__Pixel coordinate grounding data__:
★ ★ ★ ★

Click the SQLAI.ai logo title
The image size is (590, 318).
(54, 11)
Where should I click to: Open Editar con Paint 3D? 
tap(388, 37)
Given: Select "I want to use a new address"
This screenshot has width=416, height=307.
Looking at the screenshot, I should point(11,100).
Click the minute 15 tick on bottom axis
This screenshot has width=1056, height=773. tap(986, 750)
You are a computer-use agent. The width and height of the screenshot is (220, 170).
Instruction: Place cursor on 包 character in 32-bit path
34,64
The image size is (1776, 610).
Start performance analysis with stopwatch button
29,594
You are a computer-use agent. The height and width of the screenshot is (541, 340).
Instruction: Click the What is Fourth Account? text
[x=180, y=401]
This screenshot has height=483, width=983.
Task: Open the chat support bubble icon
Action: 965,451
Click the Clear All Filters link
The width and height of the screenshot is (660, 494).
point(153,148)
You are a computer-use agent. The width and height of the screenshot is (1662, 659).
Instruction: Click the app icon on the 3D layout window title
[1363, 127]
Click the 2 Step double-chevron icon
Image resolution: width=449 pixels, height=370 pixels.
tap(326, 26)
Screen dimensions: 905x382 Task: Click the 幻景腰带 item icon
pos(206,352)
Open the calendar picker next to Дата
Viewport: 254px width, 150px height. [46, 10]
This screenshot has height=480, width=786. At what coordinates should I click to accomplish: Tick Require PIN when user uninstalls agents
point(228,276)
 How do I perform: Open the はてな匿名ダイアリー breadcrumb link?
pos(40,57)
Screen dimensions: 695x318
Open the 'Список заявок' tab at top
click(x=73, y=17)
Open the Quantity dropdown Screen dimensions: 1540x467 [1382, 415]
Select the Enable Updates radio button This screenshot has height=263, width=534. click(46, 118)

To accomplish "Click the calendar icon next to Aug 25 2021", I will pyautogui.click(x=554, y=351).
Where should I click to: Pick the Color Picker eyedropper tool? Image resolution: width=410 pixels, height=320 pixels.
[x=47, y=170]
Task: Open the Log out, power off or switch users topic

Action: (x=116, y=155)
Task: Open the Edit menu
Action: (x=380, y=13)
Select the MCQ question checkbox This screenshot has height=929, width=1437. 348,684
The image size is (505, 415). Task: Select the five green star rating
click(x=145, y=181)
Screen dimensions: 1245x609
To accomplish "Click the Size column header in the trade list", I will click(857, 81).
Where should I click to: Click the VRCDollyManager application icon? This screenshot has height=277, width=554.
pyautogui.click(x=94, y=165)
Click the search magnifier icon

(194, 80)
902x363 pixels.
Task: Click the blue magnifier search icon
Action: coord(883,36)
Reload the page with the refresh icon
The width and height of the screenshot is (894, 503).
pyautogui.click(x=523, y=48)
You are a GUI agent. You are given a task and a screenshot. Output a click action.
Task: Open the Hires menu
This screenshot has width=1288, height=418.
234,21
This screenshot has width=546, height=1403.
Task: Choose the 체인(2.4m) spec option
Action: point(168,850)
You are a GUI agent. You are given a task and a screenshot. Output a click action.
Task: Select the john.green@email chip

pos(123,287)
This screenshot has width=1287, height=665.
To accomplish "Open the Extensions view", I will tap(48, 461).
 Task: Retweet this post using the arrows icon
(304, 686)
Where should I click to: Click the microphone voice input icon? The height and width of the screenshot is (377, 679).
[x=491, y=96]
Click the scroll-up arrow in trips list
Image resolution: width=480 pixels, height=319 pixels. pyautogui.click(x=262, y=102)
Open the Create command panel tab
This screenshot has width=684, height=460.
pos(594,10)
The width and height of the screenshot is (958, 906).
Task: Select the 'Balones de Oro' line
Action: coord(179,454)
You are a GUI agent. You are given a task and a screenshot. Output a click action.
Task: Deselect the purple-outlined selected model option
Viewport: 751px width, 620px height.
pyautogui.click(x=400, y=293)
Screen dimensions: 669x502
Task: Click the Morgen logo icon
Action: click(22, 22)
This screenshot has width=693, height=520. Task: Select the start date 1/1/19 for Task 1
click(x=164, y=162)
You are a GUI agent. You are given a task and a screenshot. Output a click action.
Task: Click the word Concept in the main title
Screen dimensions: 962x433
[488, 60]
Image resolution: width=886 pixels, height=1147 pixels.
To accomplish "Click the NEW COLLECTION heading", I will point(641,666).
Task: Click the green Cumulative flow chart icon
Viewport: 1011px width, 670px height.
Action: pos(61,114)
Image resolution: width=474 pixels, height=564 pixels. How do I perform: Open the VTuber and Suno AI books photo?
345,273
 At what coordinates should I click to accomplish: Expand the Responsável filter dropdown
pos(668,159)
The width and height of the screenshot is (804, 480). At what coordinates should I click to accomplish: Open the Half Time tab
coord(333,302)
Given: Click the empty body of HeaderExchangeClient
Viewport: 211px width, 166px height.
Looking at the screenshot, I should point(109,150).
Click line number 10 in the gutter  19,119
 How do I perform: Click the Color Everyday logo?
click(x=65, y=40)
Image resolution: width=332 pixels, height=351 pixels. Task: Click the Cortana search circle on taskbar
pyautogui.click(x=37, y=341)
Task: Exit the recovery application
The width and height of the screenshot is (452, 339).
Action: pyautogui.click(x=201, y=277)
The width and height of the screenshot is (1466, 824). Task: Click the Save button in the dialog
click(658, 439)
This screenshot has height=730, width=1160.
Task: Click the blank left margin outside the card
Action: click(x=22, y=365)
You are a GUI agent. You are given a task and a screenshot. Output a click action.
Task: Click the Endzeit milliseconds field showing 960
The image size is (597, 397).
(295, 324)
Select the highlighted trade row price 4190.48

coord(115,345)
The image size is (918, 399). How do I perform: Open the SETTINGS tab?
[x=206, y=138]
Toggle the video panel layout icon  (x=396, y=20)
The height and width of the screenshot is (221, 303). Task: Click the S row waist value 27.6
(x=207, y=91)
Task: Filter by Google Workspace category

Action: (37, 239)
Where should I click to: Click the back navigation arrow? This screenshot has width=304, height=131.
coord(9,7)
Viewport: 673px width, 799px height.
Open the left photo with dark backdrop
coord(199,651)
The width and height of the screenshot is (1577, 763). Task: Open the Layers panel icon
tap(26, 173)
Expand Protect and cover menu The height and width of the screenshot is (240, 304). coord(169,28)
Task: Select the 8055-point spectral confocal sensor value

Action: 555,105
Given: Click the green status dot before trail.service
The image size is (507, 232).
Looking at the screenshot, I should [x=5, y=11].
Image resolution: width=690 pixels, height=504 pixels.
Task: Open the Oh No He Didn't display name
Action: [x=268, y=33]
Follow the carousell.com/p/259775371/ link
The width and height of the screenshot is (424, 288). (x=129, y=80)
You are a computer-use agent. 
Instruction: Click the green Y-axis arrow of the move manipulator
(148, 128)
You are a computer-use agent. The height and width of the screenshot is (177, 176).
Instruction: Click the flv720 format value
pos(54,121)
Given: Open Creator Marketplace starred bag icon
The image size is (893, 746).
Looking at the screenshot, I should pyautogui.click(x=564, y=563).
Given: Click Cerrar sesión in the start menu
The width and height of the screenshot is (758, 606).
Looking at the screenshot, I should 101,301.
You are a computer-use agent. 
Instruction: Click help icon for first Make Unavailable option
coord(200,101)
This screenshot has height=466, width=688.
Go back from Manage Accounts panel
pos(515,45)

★ ★ ★ ★

__What to produce__:
The answer must be an exact transcription of every record above.

__Written response__:
Click the SQLAI.ai logo title
The image size is (590, 318).
(54, 11)
Where should I click to: Open Editar con Paint 3D? 
tap(388, 37)
Given: Select "I want to use a new address"
This screenshot has width=416, height=307.
Looking at the screenshot, I should point(11,100).
Click the minute 15 tick on bottom axis
This screenshot has width=1056, height=773. tap(986, 750)
You are a computer-use agent. The width and height of the screenshot is (220, 170).
Instruction: Place cursor on 包 character in 32-bit path
34,64
The image size is (1776, 610).
Start performance analysis with stopwatch button
29,594
You are a computer-use agent. The height and width of the screenshot is (541, 340).
Instruction: Click the What is Fourth Account? text
[x=180, y=401]
This screenshot has height=483, width=983.
Task: Open the chat support bubble icon
Action: 965,451
Click the Clear All Filters link
The width and height of the screenshot is (660, 494).
point(153,148)
You are a computer-use agent. The width and height of the screenshot is (1662, 659).
Instruction: Click the app icon on the 3D layout window title
[1363, 127]
Click the 2 Step double-chevron icon
Image resolution: width=449 pixels, height=370 pixels.
tap(326, 26)
Screen dimensions: 905x382 Task: Click the 幻景腰带 item icon
pos(206,352)
Open the calendar picker next to Дата
Viewport: 254px width, 150px height. [46, 10]
This screenshot has height=480, width=786. At what coordinates should I click to accomplish: Tick Require PIN when user uninstalls agents
point(228,276)
 How do I perform: Open the はてな匿名ダイアリー breadcrumb link?
pos(40,57)
Screen dimensions: 695x318
Open the 'Список заявок' tab at top
click(x=73, y=17)
Open the Quantity dropdown Screen dimensions: 1540x467 [1382, 415]
Select the Enable Updates radio button This screenshot has height=263, width=534. click(46, 118)

To accomplish "Click the calendar icon next to Aug 25 2021", I will pyautogui.click(x=554, y=351).
Where should I click to: Pick the Color Picker eyedropper tool? Image resolution: width=410 pixels, height=320 pixels.
[x=47, y=170]
Task: Open the Log out, power off or switch users topic

Action: (x=116, y=155)
Task: Open the Edit menu
Action: (x=380, y=13)
Select the MCQ question checkbox This screenshot has height=929, width=1437. 348,684
The image size is (505, 415). Task: Select the five green star rating
click(x=145, y=181)
Screen dimensions: 1245x609
To accomplish "Click the Size column header in the trade list", I will click(857, 81).
Where should I click to: Click the VRCDollyManager application icon? This screenshot has height=277, width=554.
pyautogui.click(x=94, y=165)
Click the search magnifier icon

(194, 80)
902x363 pixels.
Task: Click the blue magnifier search icon
Action: coord(883,36)
Reload the page with the refresh icon
The width and height of the screenshot is (894, 503).
pyautogui.click(x=523, y=48)
You are a GUI agent. You are given a task and a screenshot. Output a click action.
Task: Open the Hires menu
This screenshot has width=1288, height=418.
234,21
This screenshot has width=546, height=1403.
Task: Choose the 체인(2.4m) spec option
Action: point(168,850)
You are a GUI agent. You are given a task and a screenshot. Output a click action.
Task: Select the john.green@email chip

pos(123,287)
This screenshot has width=1287, height=665.
To accomplish "Open the Extensions view", I will tap(48, 461).
 Task: Retweet this post using the arrows icon
(304, 686)
Where should I click to: Click the microphone voice input icon? The height and width of the screenshot is (377, 679).
[x=491, y=96]
Click the scroll-up arrow in trips list
Image resolution: width=480 pixels, height=319 pixels. pyautogui.click(x=262, y=102)
Open the Create command panel tab
This screenshot has width=684, height=460.
pos(594,10)
The width and height of the screenshot is (958, 906).
Task: Select the 'Balones de Oro' line
Action: coord(179,454)
You are a GUI agent. You are given a task and a screenshot. Output a click action.
Task: Deselect the purple-outlined selected model option
Viewport: 751px width, 620px height.
pyautogui.click(x=400, y=293)
Screen dimensions: 669x502
Task: Click the Morgen logo icon
Action: click(22, 22)
This screenshot has width=693, height=520. Task: Select the start date 1/1/19 for Task 1
click(x=164, y=162)
You are a GUI agent. You are given a task and a screenshot. Output a click action.
Task: Click the word Concept in the main title
Screen dimensions: 962x433
[488, 60]
Image resolution: width=886 pixels, height=1147 pixels.
To accomplish "Click the NEW COLLECTION heading", I will point(641,666).
Task: Click the green Cumulative flow chart icon
Viewport: 1011px width, 670px height.
Action: pos(61,114)
Image resolution: width=474 pixels, height=564 pixels. How do I perform: Open the VTuber and Suno AI books photo?
345,273
 At what coordinates should I click to accomplish: Expand the Responsável filter dropdown
pos(668,159)
The width and height of the screenshot is (804, 480). At what coordinates should I click to accomplish: Open the Half Time tab
coord(333,302)
Given: Click the empty body of HeaderExchangeClient
Viewport: 211px width, 166px height.
Looking at the screenshot, I should point(109,150).
Click line number 10 in the gutter  19,119
 How do I perform: Click the Color Everyday logo?
click(x=65, y=40)
Image resolution: width=332 pixels, height=351 pixels. Task: Click the Cortana search circle on taskbar
pyautogui.click(x=37, y=341)
Task: Exit the recovery application
The width and height of the screenshot is (452, 339).
Action: pyautogui.click(x=201, y=277)
The width and height of the screenshot is (1466, 824). Task: Click the Save button in the dialog
click(658, 439)
This screenshot has height=730, width=1160.
Task: Click the blank left margin outside the card
Action: click(x=22, y=365)
You are a GUI agent. You are given a task and a screenshot. Output a click action.
Task: Click the Endzeit milliseconds field showing 960
The image size is (597, 397).
(295, 324)
Select the highlighted trade row price 4190.48

coord(115,345)
The image size is (918, 399). How do I perform: Open the SETTINGS tab?
[x=206, y=138]
Toggle the video panel layout icon  (x=396, y=20)
The height and width of the screenshot is (221, 303). Task: Click the S row waist value 27.6
(x=207, y=91)
Task: Filter by Google Workspace category

Action: (37, 239)
Where should I click to: Click the back navigation arrow? This screenshot has width=304, height=131.
coord(9,7)
Viewport: 673px width, 799px height.
Open the left photo with dark backdrop
coord(199,651)
The width and height of the screenshot is (1577, 763). Task: Open the Layers panel icon
tap(26, 173)
Expand Protect and cover menu The height and width of the screenshot is (240, 304). coord(169,28)
Task: Select the 8055-point spectral confocal sensor value

Action: 555,105
Given: Click the green status dot before trail.service
The image size is (507, 232).
Looking at the screenshot, I should [x=5, y=11].
Image resolution: width=690 pixels, height=504 pixels.
Task: Open the Oh No He Didn't display name
Action: [x=268, y=33]
Follow the carousell.com/p/259775371/ link
The width and height of the screenshot is (424, 288). (x=129, y=80)
You are a computer-use agent. 
Instruction: Click the green Y-axis arrow of the move manipulator
(148, 128)
You are a computer-use agent. The height and width of the screenshot is (177, 176).
Instruction: Click the flv720 format value
pos(54,121)
Given: Open Creator Marketplace starred bag icon
The image size is (893, 746).
Looking at the screenshot, I should pyautogui.click(x=564, y=563).
Given: Click Cerrar sesión in the start menu
The width and height of the screenshot is (758, 606).
Looking at the screenshot, I should 101,301.
You are a computer-use agent. 
Instruction: Click help icon for first Make Unavailable option
coord(200,101)
This screenshot has height=466, width=688.
Go back from Manage Accounts panel
pos(515,45)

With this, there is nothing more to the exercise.